ECLI:NL:CRVB:2014:32
Centrale Raad van Beroep
- Hoger beroep
- Rechtspraak.nl
Verlaging van bijstand wegens verwijtbaar gedrag van appellante
In deze zaak heeft de Centrale Raad van Beroep op 14 januari 2014 uitspraak gedaan in hoger beroep tegen een eerdere uitspraak van de rechtbank Rotterdam. De zaak betreft de verlaging van de bijstandsuitkering van appellante met 20% gedurende één maand, omdat haar gedrag als verwijtbaar werd gekwalificeerd.
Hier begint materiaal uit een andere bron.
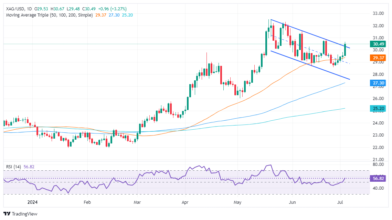392x220 pixels.
Task: Click the orange 29.37 price axis tag
Action: (378, 58)

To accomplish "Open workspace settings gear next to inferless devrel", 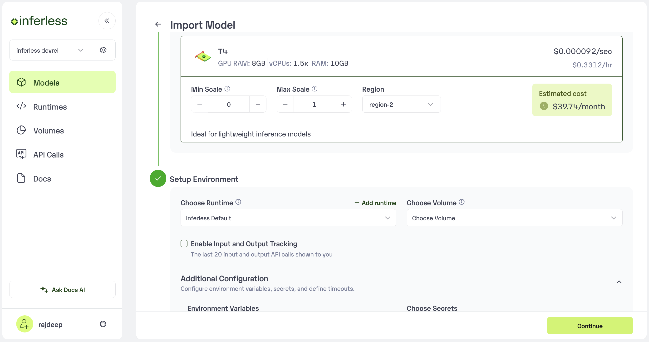I will [x=103, y=50].
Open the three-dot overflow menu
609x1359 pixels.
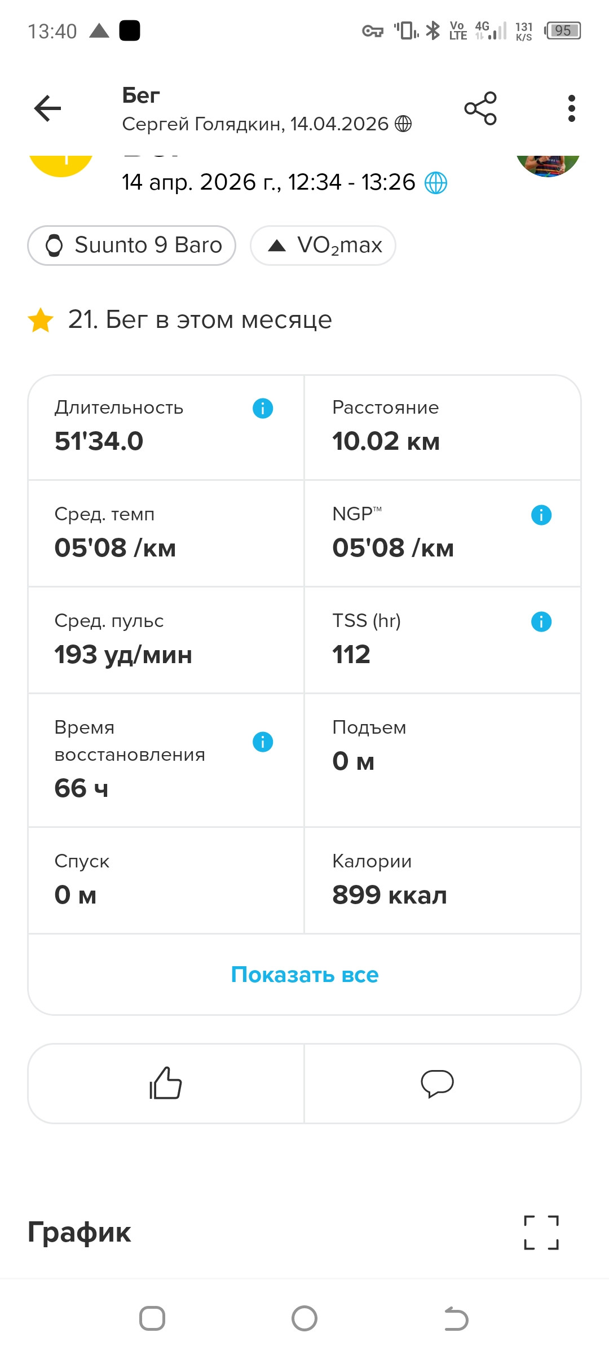click(571, 108)
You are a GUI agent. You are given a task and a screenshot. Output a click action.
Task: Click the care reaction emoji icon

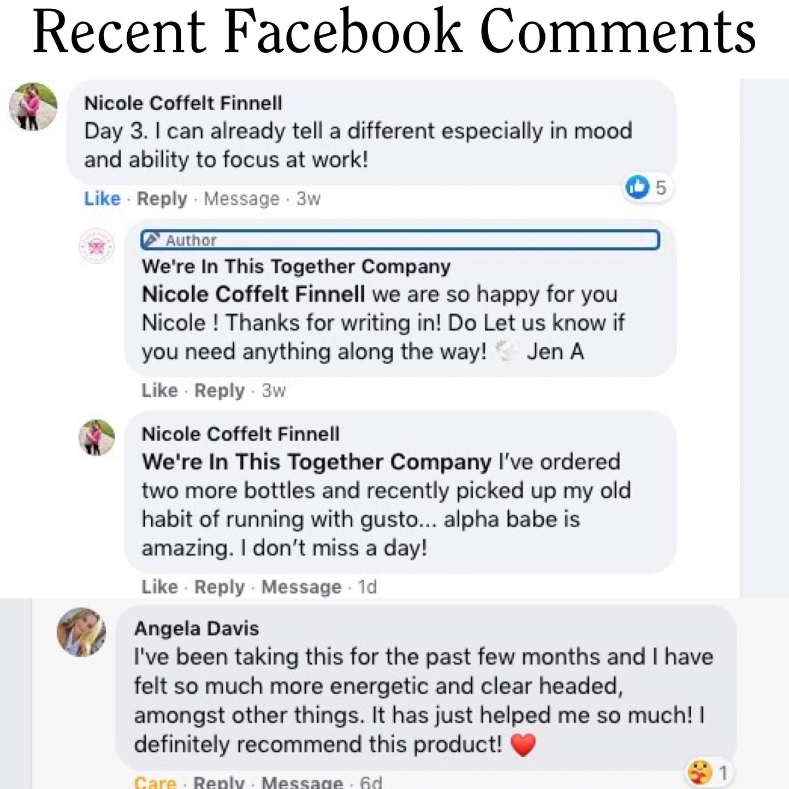[x=700, y=773]
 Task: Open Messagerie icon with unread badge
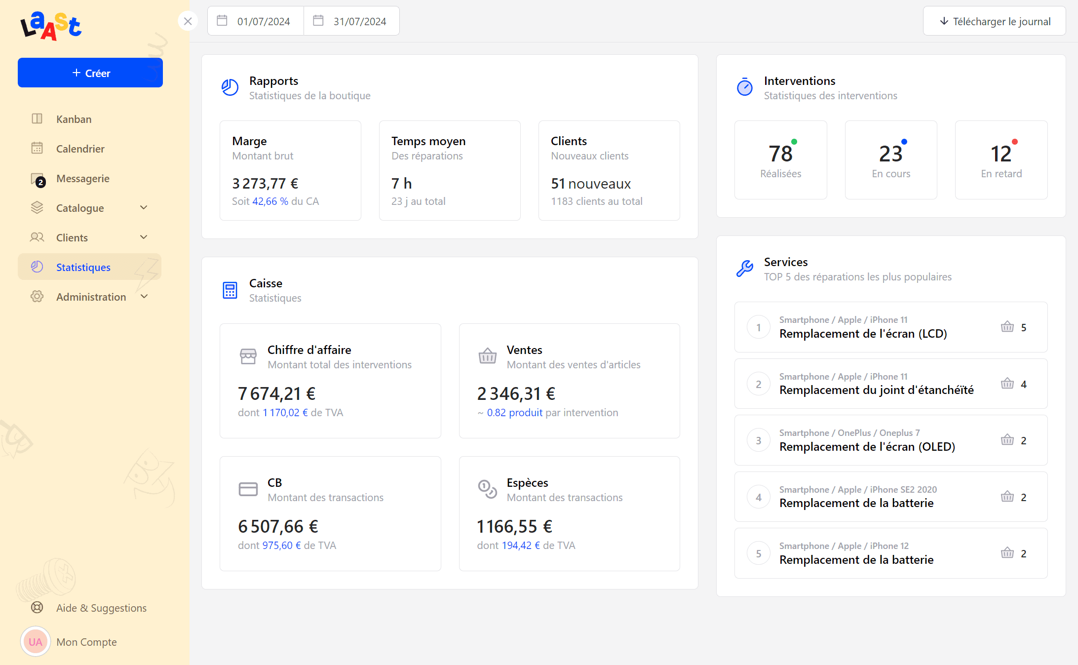[x=38, y=179]
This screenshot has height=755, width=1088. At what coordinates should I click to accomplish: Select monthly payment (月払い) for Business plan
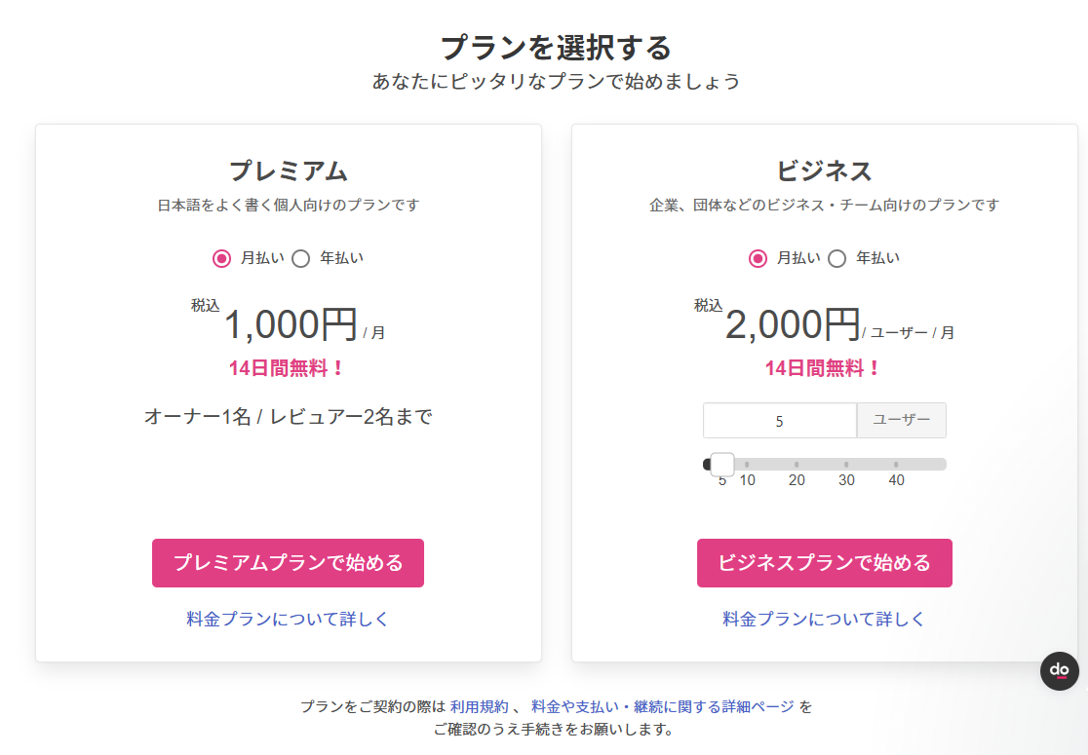click(758, 258)
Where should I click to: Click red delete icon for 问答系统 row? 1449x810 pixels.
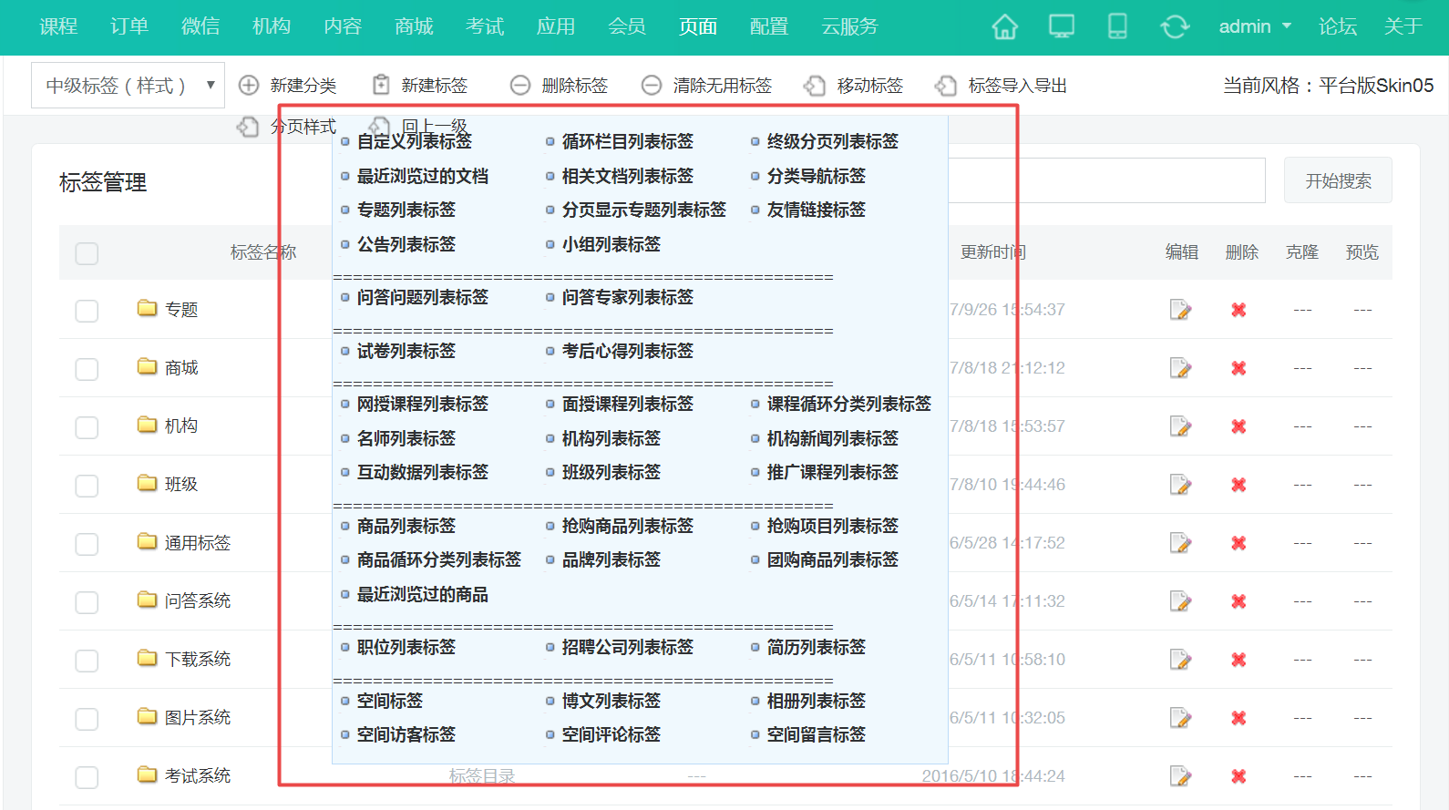coord(1238,601)
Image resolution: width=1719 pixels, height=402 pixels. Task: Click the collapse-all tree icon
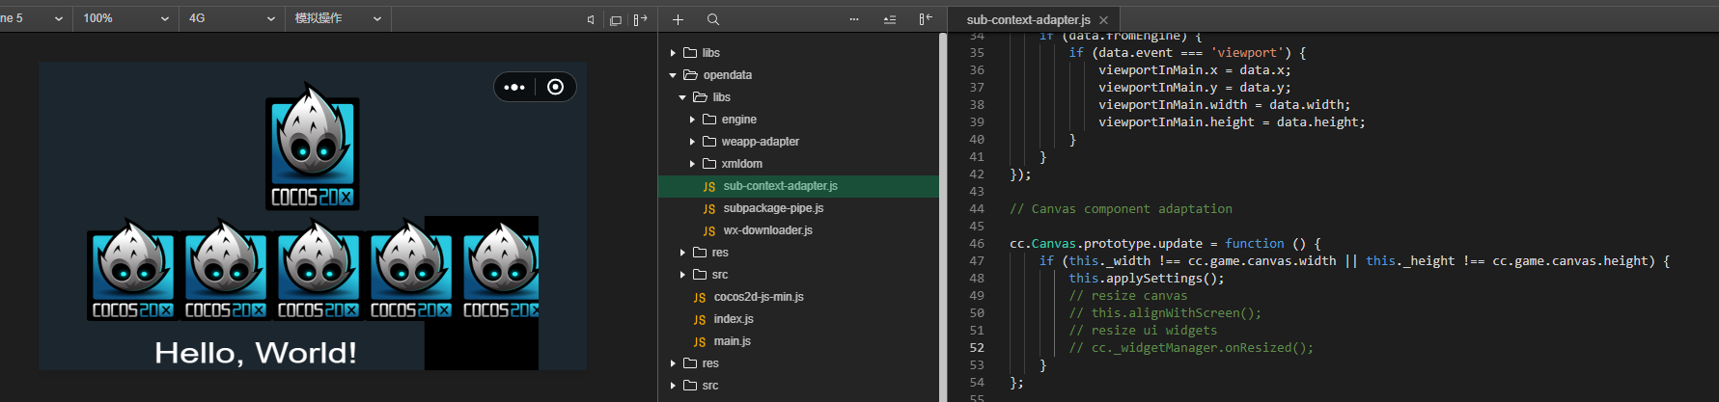tap(889, 19)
Appellante ontving sinds 13 mei 1993 bijstand op basis van de Wet werk en bijstand (WWB) en had in het verleden een werkervaringsplaats bij een crematorium. Na een conflict over de beëindiging van deze werkervaringsplaats, weigerde appellante een re-integratie praktijkovereenkomst te ondertekenen, wat leidde tot de maatregel van bijstandsverlaging door het college van burgemeester en wethouders van Spijkenisse.
De rechtbank had eerder het besluit van het college vernietigd, maar de Centrale Raad van Beroep oordeelde dat het college terecht had gehandeld. De Raad stelde vast dat appellante met haar uitlatingen over het niet willen tekenen van de overeenkomst de arbeidsinschakeling had belemmerd, wat in strijd was met artikel 9, eerste lid, aanhef en onder c, van de Verordening handhaving en maatregelen Wwb. De Raad bevestigde dat de gedragingen van appellante als verwijtbaar moesten worden gekwalificeerd, maar dat het college de aanvankelijke maatregel van 100% verlaging had gematigd naar 20%.
Appellante voerde aan dat zij niet op de hoogte was van de verplichting om de overeenkomst te ondertekenen en dat zij zich niet verwijtbaar had gedragen. De Raad oordeelde echter dat deze omstandigheden niet voldoende waren om de maatregel te herzien. De Raad bevestigde de uitspraak van de rechtbank, voor zover deze was aangevochten, en oordeelde dat er geen aanleiding was voor een veroordeling in de proceskosten.